The final part of our code is executing operations and applying changes. For each change, we first need to get some environment variables. These will contain the source file and folder and the destination file and folder. Not all operations will have all these paths available. The paths to destination and source are passed to the scripts which are executed by Operation objects.

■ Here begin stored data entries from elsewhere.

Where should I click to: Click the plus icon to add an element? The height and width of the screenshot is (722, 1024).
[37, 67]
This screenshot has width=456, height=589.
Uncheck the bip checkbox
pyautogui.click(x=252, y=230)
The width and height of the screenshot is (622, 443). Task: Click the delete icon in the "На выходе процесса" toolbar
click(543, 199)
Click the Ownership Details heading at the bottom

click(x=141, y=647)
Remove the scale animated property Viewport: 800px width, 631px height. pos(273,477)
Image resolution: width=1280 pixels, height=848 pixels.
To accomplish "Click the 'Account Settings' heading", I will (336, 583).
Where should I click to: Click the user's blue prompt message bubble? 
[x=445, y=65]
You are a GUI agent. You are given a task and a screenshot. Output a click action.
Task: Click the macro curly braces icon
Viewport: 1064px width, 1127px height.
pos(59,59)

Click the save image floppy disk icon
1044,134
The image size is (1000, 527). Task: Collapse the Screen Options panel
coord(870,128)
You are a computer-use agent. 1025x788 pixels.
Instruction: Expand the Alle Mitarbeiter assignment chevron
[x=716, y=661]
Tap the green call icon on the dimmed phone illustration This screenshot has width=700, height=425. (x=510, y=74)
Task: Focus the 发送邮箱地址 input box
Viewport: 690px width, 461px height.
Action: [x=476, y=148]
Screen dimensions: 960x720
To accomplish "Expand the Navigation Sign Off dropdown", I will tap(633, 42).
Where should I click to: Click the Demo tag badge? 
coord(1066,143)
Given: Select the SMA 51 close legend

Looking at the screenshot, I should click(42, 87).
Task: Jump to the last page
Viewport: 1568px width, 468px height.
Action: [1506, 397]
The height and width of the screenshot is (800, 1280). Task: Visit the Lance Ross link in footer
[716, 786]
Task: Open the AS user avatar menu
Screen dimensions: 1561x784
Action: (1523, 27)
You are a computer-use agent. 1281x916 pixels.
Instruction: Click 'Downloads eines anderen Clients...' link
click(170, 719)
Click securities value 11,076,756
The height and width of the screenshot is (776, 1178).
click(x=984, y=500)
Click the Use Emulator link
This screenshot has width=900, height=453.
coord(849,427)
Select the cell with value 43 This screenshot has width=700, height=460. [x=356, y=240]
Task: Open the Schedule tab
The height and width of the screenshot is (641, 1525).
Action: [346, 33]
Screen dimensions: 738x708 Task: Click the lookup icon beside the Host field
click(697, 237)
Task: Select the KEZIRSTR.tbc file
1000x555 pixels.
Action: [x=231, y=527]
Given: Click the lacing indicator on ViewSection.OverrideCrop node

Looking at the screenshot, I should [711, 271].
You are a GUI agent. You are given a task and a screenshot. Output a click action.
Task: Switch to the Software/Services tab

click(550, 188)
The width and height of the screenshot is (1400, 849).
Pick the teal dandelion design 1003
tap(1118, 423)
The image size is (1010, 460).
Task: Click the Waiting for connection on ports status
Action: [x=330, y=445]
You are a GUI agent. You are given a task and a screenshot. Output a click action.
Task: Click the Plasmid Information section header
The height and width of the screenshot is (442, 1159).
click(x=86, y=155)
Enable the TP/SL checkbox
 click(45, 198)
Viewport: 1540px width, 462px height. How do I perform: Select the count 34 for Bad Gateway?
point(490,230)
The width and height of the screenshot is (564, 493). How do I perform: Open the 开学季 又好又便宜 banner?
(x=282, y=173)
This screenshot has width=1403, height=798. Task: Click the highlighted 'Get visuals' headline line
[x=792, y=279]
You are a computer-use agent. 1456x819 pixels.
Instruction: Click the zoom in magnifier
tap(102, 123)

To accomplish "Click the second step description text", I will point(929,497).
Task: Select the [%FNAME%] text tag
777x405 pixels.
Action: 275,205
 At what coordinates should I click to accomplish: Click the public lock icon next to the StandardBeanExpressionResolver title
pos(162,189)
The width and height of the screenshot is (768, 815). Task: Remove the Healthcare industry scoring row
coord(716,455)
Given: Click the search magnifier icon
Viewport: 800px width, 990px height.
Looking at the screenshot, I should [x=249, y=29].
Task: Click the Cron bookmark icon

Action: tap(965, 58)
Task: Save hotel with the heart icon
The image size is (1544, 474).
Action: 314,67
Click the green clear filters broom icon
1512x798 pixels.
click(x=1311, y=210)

Once we have the environment, the following steps are executed for each change:

object ScriptUtils { def executeScript(scriptPath: String, environment: Map[String, String]) = { val builder = new ProcessBuilder() builder.command(scriptPath) environment.foreach(e => builder.environment().put(e._1, e._2)) val process = builder.start() val gobbler = new StreamGobbler(process.getInputStream, println) val executor = Executors.newSingleThreadExecutor() executor.submit(gobbler) val exitCode = process.waitFor() println("script done: " + exitCode) if (executor.awaitTermination(10, TimeUnit.SECONDS)) { println("task completed") } else { println("forced stop") executor.shutdownNow() } } }

The script itself is executed by the method shown above. We create a process, we configure the environment variables, as provided in the environment map, then we start the process and wait for a result. If the timeout is exceeded, we force stop the process.

The following is an example shell script that will try to stop an Oozie scheduler. the DESTINATION_FOLDER environment variable is used to obtain the scheduler name, afterwards the oozie jobs command is invoked to search for that scheduler name and obtain the coordinator ID. With the ID we can kill the Oozie coordinator:

COORD_NAME=`hdfs dfs -cat $DESTINATION_FOLDER/coordinator.xml | sed -n '/name/{s/.*<coordinator-app.*name="\(.*\)".*/\1/p}'` COORD_ID=`oozie jobs -jobtype coordinator | grep $COORD_NAME.*RUNNING | sed -n 's/^\([^ \t][^ \t]*\).*/\1/p'` oozie job -kill $COORD_ID

The operations CSV for our deployment is the following:

(new|modified|deleted),".*/coordinator\.xml","before","stop_scheduler.sh" (new|modified),".*/coordinator\.xml","end","start_oozie_job.sh"

Before any "new", "modified" or "deleted" change on a "coordinator.xml" file, we stop the scheduler. After all changes have been applied, to the coordinator files and all other configuration files in the project, we can run the start_oozie_job.sh script that will deploy the new or modified Oozie coordinators.


With the above project we have achieved what we set out to do, have a one-command declarative deployment setup for our Spark cluster. We hold the desired configuration in a git project and the real configuration in HDFS. Once we want to deploy the changes from git to our cluster, we check out the latest state of the git project and run the following command:

java -cp $(hadoop classpath):orchestration-assembly-0.1.jar com.cacoveanu.orchestration.Console ~/git-source-configuration/config hdfs:///deployment-configuration ~/git-source-configuration/scripts/operations

Our code packages in orchestration-assembly-0.1.jar. From this JAR, we execute the main class Console. The source folder, containing the desired configuration in git, is at ~/git-source-configuration/config. The destination folder with the real, active configuration is in HDFS at hdfs:///deployment-configuration. Our scripts and operations are also stored in the git configuration folder under ~/git-source-configuration/scripts/operations.

With just this command, changes between the desired and actual configuration are detected, Oozie schedulers are stopped, the changes to the configuration files are copied in HDFS and then the relevant Oozie schedulers are started. Oozie jobs that did not change are not affected. This tool greatly simplifies our deployment process on the Spark cluster.